DOCUMENT PASSAGE »
# Silicone treated gun socks,, good? bad? Opinions please



## Just 1 More (Apr 15, 2018)

My guns are pretty much safe queens. Rarely do they ever get to come out to play. I'm moving and will have to put everything in storage for a few months. I have a dehumidifier in it now but the storage unit will not have electric to hook in to. 
Are the silicone treated gun socks a good thing to put on them while in the safe in storage? Won't be climate controlled storage and it'll be winter in northern Indiana


----------



## fireline (Jun 14, 2007)

being in cold storage is not bad on guns, going from warm to cold and back to warm will cause condensation inside your safe, I would remove the action from the stock and apply a coat of Clenzoil to all metal and put back in the stock, I personally would look for clement controlled storage. I have no experience with silicone gun sock.


----------



## Muddy (May 7, 2017)

I would not store guns in a storage unit, especially in winter for multiple reasons. As stated above temperature differentials cause condensation.


----------



## AmmoRat (Dec 6, 2017)

GOAL »
In the forum thread on silicone gun socks, what product does fireline recommend applying to all metal parts before storage? These records have no connection to the forum thread.

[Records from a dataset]
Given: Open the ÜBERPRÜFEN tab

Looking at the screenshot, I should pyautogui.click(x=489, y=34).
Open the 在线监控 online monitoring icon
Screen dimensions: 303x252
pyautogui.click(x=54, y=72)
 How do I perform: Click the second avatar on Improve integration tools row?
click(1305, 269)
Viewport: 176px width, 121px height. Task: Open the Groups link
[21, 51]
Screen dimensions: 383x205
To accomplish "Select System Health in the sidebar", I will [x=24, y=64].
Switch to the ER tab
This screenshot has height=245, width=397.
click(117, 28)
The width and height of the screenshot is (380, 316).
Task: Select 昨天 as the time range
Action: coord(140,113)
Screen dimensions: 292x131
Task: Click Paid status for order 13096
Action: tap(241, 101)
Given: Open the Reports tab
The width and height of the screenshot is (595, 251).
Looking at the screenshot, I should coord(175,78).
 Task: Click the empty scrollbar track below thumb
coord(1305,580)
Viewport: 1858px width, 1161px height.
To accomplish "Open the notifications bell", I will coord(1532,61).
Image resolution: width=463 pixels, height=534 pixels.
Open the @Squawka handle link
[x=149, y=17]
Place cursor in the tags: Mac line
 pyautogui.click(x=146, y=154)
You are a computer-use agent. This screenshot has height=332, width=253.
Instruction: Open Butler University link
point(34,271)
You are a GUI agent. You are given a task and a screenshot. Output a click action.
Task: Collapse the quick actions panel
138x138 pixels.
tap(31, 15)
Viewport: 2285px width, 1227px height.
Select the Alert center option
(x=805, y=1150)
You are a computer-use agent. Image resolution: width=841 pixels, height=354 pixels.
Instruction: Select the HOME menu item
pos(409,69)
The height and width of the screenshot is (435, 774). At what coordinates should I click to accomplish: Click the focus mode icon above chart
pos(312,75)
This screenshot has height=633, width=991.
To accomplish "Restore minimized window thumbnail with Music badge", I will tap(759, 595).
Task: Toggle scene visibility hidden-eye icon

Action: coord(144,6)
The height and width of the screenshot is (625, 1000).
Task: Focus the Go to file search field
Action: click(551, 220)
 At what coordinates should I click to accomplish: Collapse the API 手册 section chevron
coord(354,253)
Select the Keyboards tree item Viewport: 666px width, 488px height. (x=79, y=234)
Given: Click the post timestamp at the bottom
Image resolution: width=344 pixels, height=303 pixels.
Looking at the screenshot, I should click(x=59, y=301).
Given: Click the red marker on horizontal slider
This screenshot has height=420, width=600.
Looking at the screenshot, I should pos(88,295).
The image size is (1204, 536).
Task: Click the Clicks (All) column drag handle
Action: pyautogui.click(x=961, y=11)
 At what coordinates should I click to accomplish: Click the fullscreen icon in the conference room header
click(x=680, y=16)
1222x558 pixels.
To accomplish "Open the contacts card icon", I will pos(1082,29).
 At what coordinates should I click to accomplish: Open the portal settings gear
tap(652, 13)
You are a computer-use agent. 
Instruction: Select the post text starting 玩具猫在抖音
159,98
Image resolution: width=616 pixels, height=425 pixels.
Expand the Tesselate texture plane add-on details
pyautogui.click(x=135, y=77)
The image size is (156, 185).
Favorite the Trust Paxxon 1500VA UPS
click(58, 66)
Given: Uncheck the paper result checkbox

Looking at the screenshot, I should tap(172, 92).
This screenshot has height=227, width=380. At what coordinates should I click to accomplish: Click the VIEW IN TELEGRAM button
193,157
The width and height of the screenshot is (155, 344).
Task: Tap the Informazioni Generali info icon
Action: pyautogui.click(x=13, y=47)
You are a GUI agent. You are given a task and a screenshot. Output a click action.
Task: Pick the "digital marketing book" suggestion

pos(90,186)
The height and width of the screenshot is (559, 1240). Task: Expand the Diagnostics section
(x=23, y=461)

WORKED ANSWER »
Clenzoil